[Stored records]
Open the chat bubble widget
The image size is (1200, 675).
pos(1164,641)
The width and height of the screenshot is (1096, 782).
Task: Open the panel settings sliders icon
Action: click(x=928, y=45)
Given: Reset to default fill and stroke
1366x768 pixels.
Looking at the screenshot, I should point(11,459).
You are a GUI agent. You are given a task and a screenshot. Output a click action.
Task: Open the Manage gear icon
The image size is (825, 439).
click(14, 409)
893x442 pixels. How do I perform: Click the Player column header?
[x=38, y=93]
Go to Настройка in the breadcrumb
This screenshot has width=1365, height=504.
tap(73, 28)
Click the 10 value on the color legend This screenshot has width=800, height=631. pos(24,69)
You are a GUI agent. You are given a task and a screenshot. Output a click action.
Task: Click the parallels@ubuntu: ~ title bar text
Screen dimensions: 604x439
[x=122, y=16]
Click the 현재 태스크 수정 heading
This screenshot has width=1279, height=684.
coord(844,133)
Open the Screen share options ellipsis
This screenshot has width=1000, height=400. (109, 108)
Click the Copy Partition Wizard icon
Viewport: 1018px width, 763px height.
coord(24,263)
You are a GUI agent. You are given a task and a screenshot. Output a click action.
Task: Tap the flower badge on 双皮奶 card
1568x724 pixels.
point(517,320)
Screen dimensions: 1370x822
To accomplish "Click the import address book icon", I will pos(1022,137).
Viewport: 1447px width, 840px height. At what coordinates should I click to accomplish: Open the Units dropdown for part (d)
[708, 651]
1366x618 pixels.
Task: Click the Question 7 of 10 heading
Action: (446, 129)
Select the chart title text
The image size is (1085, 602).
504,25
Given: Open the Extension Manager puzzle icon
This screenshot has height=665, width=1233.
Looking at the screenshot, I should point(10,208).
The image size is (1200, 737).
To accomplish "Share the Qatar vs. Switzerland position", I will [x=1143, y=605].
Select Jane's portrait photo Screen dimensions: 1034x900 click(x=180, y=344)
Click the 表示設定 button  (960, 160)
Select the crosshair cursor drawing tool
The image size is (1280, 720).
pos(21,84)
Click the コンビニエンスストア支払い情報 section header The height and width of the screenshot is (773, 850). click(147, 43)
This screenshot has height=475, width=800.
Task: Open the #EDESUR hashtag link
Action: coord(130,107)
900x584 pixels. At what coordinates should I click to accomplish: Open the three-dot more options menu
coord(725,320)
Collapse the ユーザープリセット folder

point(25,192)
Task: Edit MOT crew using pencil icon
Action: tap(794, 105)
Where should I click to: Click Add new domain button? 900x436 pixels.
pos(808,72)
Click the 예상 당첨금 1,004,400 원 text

**Task brief**
Line by line, retype all the entries exactly as they are shown.

**Your response**
Open the chat bubble widget
The image size is (1200, 675).
pos(1164,641)
The width and height of the screenshot is (1096, 782).
Task: Open the panel settings sliders icon
Action: click(x=928, y=45)
Given: Reset to default fill and stroke
1366x768 pixels.
Looking at the screenshot, I should point(11,459).
You are a GUI agent. You are given a task and a screenshot. Output a click action.
Task: Open the Manage gear icon
The image size is (825, 439).
click(14, 409)
893x442 pixels. How do I perform: Click the Player column header?
[x=38, y=93]
Go to Настройка in the breadcrumb
This screenshot has width=1365, height=504.
tap(73, 28)
Click the 10 value on the color legend This screenshot has width=800, height=631. pos(24,69)
You are a GUI agent. You are given a task and a screenshot. Output a click action.
Task: Click the parallels@ubuntu: ~ title bar text
Screen dimensions: 604x439
[x=122, y=16]
Click the 현재 태스크 수정 heading
This screenshot has width=1279, height=684.
coord(844,133)
Open the Screen share options ellipsis
This screenshot has width=1000, height=400. (109, 108)
Click the Copy Partition Wizard icon
Viewport: 1018px width, 763px height.
coord(24,263)
You are a GUI agent. You are given a task and a screenshot. Output a click action.
Task: Tap the flower badge on 双皮奶 card
1568x724 pixels.
point(517,320)
Screen dimensions: 1370x822
To accomplish "Click the import address book icon", I will pos(1022,137).
Viewport: 1447px width, 840px height. At what coordinates should I click to accomplish: Open the Units dropdown for part (d)
[708, 651]
1366x618 pixels.
Task: Click the Question 7 of 10 heading
Action: (446, 129)
Select the chart title text
The image size is (1085, 602).
504,25
Given: Open the Extension Manager puzzle icon
This screenshot has height=665, width=1233.
Looking at the screenshot, I should point(10,208).
The image size is (1200, 737).
To accomplish "Share the Qatar vs. Switzerland position", I will [x=1143, y=605].
Select Jane's portrait photo Screen dimensions: 1034x900 click(x=180, y=344)
Click the 表示設定 button  (960, 160)
Select the crosshair cursor drawing tool
The image size is (1280, 720).
pos(21,84)
Click the コンビニエンスストア支払い情報 section header The height and width of the screenshot is (773, 850). click(147, 43)
This screenshot has height=475, width=800.
Task: Open the #EDESUR hashtag link
Action: coord(130,107)
900x584 pixels. At what coordinates should I click to accomplish: Open the three-dot more options menu
coord(725,320)
Collapse the ユーザープリセット folder

point(25,192)
Task: Edit MOT crew using pencil icon
Action: tap(794, 105)
Where should I click to: Click Add new domain button? 900x436 pixels.
pos(808,72)
Click the 예상 당첨금 1,004,400 원 text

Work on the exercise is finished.